# How the Gods Kill



## Amra_the_lion (May 26, 2008)

_It was raining in the lower hives. It’s a misnomer to call it rain, as it’s just a weekly expunging of the upper wasteworks built up generator steam condensing to the point of… well screw the actual reason. We never see the sun down here, so when water begins flowing from the upper levels down the rusted gangplanks and through the grating, by the Emperor its raining. All but the emergency lighting are turned off, and the sound of running water is heard above the machines, generators, and of course the gunfire.

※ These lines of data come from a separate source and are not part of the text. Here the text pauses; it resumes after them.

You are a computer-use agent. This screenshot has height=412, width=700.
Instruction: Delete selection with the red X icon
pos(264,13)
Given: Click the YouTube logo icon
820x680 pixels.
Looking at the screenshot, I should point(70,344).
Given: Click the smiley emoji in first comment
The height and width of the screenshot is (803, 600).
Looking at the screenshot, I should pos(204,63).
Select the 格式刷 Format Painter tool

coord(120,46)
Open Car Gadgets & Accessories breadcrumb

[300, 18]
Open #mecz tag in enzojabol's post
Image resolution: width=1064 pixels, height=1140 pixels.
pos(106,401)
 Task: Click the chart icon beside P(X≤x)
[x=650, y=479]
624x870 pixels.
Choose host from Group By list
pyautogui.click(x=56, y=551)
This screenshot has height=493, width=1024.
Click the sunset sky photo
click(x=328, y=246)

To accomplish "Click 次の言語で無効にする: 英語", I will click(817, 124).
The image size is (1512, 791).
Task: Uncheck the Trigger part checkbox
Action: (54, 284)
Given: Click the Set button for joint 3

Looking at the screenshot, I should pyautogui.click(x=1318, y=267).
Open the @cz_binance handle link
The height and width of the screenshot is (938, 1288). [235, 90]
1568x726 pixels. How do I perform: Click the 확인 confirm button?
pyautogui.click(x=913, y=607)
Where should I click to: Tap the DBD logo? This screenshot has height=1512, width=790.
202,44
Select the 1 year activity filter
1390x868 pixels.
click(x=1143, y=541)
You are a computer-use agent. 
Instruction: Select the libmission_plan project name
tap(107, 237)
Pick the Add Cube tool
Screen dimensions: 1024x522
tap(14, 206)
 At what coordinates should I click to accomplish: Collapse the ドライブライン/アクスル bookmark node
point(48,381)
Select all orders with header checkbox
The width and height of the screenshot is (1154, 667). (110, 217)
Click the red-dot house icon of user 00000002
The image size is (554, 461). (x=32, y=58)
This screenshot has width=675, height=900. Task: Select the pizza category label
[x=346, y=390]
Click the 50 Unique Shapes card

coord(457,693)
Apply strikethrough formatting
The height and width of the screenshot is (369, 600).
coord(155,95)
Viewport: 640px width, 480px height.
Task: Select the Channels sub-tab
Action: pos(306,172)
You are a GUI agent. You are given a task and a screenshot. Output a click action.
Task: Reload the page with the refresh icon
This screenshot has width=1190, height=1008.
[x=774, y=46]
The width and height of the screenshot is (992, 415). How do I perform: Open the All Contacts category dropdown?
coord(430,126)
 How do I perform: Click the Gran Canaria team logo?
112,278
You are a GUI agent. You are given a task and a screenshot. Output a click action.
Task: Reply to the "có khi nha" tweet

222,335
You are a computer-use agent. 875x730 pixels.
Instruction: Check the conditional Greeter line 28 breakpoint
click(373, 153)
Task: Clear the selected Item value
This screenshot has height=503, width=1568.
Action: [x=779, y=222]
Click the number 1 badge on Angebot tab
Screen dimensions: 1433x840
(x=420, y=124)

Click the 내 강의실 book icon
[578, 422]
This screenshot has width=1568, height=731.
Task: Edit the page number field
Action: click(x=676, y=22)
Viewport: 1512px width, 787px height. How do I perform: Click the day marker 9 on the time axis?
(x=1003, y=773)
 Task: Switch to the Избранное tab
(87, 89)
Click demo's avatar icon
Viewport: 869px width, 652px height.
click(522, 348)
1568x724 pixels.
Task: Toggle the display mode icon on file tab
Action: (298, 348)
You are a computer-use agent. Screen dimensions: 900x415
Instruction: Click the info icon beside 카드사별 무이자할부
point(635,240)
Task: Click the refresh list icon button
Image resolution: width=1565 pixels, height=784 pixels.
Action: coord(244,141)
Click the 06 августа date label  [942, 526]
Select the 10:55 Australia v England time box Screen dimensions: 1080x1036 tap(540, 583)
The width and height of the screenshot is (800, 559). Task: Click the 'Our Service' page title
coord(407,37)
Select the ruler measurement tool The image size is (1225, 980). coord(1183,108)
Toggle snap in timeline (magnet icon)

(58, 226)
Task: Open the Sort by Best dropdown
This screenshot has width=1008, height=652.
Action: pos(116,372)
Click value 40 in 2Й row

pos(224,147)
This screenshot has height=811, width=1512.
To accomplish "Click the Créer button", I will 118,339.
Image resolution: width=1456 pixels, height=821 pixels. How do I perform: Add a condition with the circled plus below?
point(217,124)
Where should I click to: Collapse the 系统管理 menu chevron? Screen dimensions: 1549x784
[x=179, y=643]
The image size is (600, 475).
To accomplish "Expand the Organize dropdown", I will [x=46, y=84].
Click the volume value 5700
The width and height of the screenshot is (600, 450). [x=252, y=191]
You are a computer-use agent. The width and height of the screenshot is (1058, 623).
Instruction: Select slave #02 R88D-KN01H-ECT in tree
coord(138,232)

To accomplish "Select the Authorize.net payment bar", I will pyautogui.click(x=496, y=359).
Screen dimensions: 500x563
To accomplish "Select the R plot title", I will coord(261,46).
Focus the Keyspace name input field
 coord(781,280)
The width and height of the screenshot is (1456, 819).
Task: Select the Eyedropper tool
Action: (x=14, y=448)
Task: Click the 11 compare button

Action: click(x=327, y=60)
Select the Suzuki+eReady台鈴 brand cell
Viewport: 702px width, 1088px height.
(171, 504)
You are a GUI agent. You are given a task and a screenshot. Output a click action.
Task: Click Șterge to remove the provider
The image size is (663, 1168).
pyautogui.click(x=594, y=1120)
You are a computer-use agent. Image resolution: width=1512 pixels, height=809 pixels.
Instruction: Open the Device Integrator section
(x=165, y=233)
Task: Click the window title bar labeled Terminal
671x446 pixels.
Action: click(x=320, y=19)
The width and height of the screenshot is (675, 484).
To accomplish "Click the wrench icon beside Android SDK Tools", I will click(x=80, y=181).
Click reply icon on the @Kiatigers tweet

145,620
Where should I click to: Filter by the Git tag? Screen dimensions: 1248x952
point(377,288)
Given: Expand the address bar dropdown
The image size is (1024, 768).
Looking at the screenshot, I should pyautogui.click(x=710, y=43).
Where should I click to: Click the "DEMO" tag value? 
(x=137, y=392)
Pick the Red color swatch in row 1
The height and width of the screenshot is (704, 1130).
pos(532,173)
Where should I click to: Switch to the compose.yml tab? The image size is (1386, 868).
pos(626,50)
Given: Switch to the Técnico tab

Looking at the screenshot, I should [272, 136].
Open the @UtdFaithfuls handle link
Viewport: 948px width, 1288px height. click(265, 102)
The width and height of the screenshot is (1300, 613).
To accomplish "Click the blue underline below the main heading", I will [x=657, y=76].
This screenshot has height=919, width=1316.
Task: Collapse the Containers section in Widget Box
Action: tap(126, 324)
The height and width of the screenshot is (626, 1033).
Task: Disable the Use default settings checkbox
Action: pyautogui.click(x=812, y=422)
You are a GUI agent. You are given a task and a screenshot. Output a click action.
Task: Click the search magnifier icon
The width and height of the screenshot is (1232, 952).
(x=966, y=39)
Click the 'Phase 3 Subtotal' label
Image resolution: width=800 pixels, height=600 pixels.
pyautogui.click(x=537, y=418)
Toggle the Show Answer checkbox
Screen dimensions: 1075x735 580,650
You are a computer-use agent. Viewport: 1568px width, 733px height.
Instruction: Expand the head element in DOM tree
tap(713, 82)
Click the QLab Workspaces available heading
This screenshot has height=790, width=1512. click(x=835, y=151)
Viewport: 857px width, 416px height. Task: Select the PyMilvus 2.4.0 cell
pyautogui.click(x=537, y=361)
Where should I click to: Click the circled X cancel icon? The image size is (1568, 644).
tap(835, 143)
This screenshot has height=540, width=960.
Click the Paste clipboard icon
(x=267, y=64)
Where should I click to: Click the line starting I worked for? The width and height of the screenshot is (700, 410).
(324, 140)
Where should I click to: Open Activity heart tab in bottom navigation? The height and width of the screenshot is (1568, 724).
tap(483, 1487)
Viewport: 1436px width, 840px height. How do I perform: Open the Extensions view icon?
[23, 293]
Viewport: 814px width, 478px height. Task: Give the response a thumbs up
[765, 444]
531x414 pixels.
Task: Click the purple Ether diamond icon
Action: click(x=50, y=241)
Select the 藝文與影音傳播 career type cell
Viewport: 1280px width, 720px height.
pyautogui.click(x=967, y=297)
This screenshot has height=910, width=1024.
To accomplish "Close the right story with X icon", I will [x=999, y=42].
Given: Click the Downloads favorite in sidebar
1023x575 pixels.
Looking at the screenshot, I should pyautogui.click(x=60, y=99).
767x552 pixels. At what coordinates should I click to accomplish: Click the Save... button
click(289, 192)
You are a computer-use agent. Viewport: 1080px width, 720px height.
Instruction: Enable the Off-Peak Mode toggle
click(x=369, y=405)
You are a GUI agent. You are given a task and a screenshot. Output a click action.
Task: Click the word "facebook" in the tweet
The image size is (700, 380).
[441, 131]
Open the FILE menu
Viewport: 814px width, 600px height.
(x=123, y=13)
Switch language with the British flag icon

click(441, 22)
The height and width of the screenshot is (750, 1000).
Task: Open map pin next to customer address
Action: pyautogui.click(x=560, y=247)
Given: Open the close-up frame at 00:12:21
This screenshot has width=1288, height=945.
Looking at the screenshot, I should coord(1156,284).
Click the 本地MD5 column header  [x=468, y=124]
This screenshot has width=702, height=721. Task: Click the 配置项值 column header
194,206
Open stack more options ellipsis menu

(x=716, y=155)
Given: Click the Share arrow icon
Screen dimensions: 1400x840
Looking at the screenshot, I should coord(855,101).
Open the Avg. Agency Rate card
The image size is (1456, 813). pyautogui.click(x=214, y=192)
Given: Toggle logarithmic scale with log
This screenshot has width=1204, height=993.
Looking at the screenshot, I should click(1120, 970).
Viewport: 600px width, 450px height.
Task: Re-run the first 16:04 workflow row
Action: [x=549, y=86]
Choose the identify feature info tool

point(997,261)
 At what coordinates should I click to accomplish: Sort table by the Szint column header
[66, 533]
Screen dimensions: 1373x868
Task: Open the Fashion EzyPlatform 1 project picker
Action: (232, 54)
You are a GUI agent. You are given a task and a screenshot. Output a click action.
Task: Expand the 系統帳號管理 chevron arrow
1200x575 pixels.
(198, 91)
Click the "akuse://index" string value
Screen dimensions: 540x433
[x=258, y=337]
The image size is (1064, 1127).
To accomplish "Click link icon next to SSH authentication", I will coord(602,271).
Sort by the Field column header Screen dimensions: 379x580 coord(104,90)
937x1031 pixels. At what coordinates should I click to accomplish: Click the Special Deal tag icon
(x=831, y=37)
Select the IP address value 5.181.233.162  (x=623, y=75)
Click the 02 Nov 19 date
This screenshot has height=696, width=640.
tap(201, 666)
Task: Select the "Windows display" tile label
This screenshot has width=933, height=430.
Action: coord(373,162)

I’m walking down sector U-451-M. You probably don’t know where that is, it’s a big hive, and I live in the shit-bottom slums. But if you’ve ever seen a hives slums, you know where I’m walking. I’m soaked to the core, this ‘rain’ mixes with rust and debris on its 200 level drainage, so it’s muddy as hell when it starts pouring on you. The soft blue glow of the emergency lighting makes walking anywhere without a magna-torch possible, but just barely. Shadows jump at you, and the water pattering against metal flooring masks the approach of anyone to within a few feet of you. I walk on, sad, lonely, fearing the nightmare of this life. What I’ve done, what I’m doing, what I will do… It’s a dark lonely place, for a dark lonely soul. Not too lonely though. I have been followed…._


----------



## Amra_the_lion (May 26, 2008)

You probably want to know about IT. Wouldn’t be here if you didn’t, down here in this; the emperors purgatory for sinners. Don’t be coy, we both know I have it. You probably hear it singing to you, don’t you? IT. The weapon. Yes? I thought so. I have it. Its here on me, and yes, yes you’ll be seeing it shortly. I saw you following me from the synth-bar. No I didn’t need to see you to know you were there, behind me, stalking… You are very good. I’ve seen assassins move clumsier than you. But IT tells me where you are. IT feels you. Ha! Take your hand off the pistol. I don’t need the weapon to tell me what is in front of my face. Your right hand is under your coat, griping what I am assuming is a pistol. If it’s a knife, you are in the wrong vocation, my friend. The weapon wont be beaten to the punch by a simple hand knife. So let’s agree that you are not so stupid and that it’s a handgun, probably a nice one. Take your hand off of it. I’ll tell you this, the weapon doesn’t like threats, and it can from time to time, MAKE me do things. Like shoot you dead just for having your hand on your iron.

That’s better. I’m not going to shoot you… yet. Surprised? What do I mean “yet”? I am not by nature a murderer, and you have not seriously threatened me in anyway “yet”… but you intend me harm… soon. You are gathering information on me, my technique, my relationship to the Weapon. Perhaps you can convince it that you are a more worthy wielder, and it will abandon me when its time to draw steel and shed blood. Please try. It enjoys that.

I am making many assumptions tonight. You know what the Emperor says about assumptions? None the less, assume I shall. I assume you know the history of the Weapon? Of what its powers are and what it can do? Of its origins and previous owners? You do? How excellent. You should know that I know none of these things, or at least knew none of these things when I took it from its previous owner. I wasn’t an artifact hunter, with knowledge of its power. I wasn’t a haughty inquisitor, trying to claim it for my own radical use, or destroy it for what it is. What it is… It’s a daemon you know. A powerful soul bound to an inanimate object… I often think of how powerful the man who bound it must have been. Terrifyingly powerful I imagine. No, no I really don’t want to know the whos, or whys… If you know then that’s good enough. I don’t dare delve too deeply, it knows me too well already, and I don’t seek to know it more than I must.


----------



## Amra_the_lion (May 26, 2008)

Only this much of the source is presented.